One of the complaints about KotOR1 was that the Jedi classes eventually outstripped the others in combat effectiveness so much you never used anything but Jedi. I was lead to believe that KotOR2 solved this by making the non-Jedi classes valuable in some way. It doesn’t. Not really. The way the game solves the issue of Jedi martial superiority is by making it possible for nearly every non-droid character to become a Jedi. I suppose that is a solution to the problem. It’s not the one I was told they took though. I was told they made every party member valuable by having situations where Jedi simply couldn’t have the skills necessary to succeed. Sections where you use non-Jedi party members, to highlight the awesome things they bring to the table.

And, well, they do have those. And they are easily the worst parts of the game. These sections involve being given control of a single party member who is wholly unsuited to solo combat and being forced to kill dozens of foes in succession. The point at which I gave up on the actual gameplay of the game was when I was introduced to an entirely new character, a ranged support type, and forced to fight nothing but melee characters. First a Wookiee, than a half a dozen dog things, then a complex full of trained melee soldiers. Combat became so boring and unfair I started editing my save file to give her godlike stats. Once I did that, I realized how much I hated the combat in general, so I hacked nearly everyone’s stats to get combat over with as soon as possible.

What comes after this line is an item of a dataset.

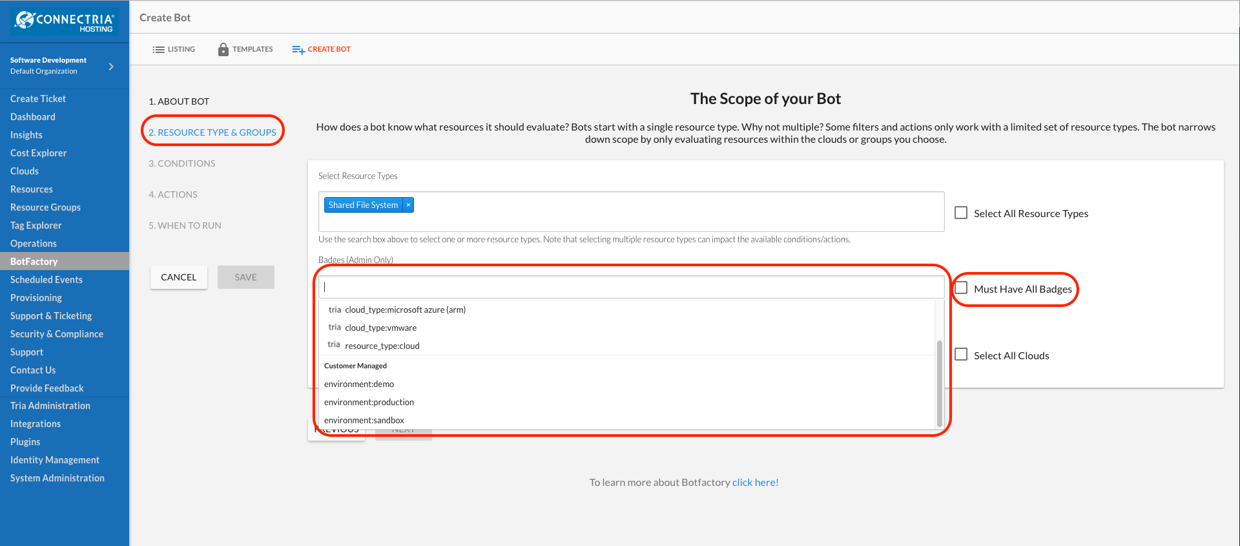The image size is (1240, 546).
Task: Remove the Shared File System tag
Action: tap(408, 205)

That’s not the only instance of this, of course. There’s also the time when you are tasked with using a low-HP ranged support character to fight off a pair of high-DPS assassin/mercenary type who spawn within melee range. Perhaps the biggest disappointment was HK-47’s mission, where you infiltrate a factory full of HK-50s. Fighting trios of enemies who are individually more powerful than you is not fun. Especially when you realize it is mathematically impossible to win.

On the subject of combat, it uses the same system as KotOR1. This means it has all the same issues as that game. Some of the annoyances have been fixed, but these mostly fall into things around the combat system rather than the combat system itself. If you liked the combat in KotOR1, you’ll love it here, but if you didn’t like it there, you’ll find KotOR2 no more enjoyable.

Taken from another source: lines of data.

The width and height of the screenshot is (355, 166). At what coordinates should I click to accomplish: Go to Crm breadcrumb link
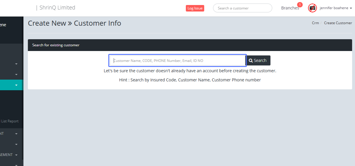click(315, 23)
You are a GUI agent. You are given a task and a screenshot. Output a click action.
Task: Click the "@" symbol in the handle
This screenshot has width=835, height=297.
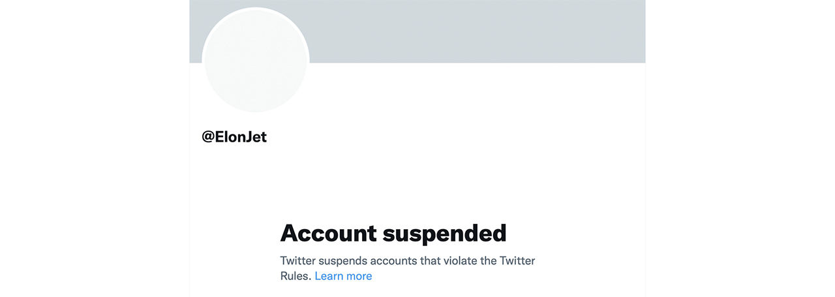pyautogui.click(x=209, y=138)
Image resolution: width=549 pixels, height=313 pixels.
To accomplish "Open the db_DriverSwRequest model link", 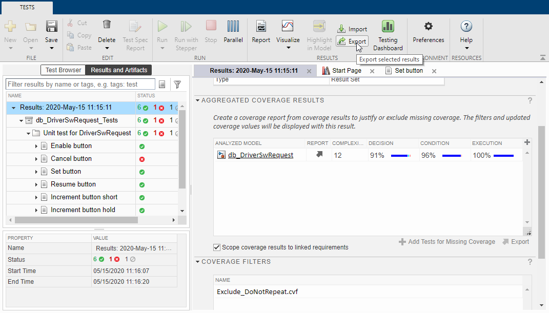I will (x=260, y=155).
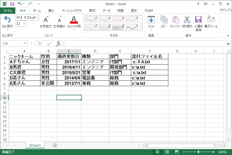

The ending is where the game begins to completely fall apart. In the final mission sequence it becomes painfully obvious the developers ran out of time. You crash on a planet that everyone has ties to; the plot, at least, remains intact. You then proceed to kill a large number of identical monsters before fighting a bigger version of the monsters. Then you fight dozens and dozens of Sith in blank,

featureless corridors. There is a boss fight. And another boss fight. Then the final boss tells you how the game ends: what the consequences of your actions were, the fates of various NPCs and so on. And finally there is a horribly tonally inappropriate, vaguely comedic scene. And then the planet blows up.

Bloody hell these guys needed more time to make this game.

Despite the fact that I just spent this entire article complaining, I have to recommend the game. It has its flaws (oh my god does it have its flaws), but the game is gripping and significantly more intelligent than the vast majority of other works in the Star Wars universe. The fact that I spent so much time arguing with the philosophies of various characters is arguably a good thing; it prompted a response. The fact that I had no real way of communicating my response back to the game was a problem, but as a work of art it succeeds.

 

Information on tweaking KotOR2 for modern systems can be found on PCGamingWiki.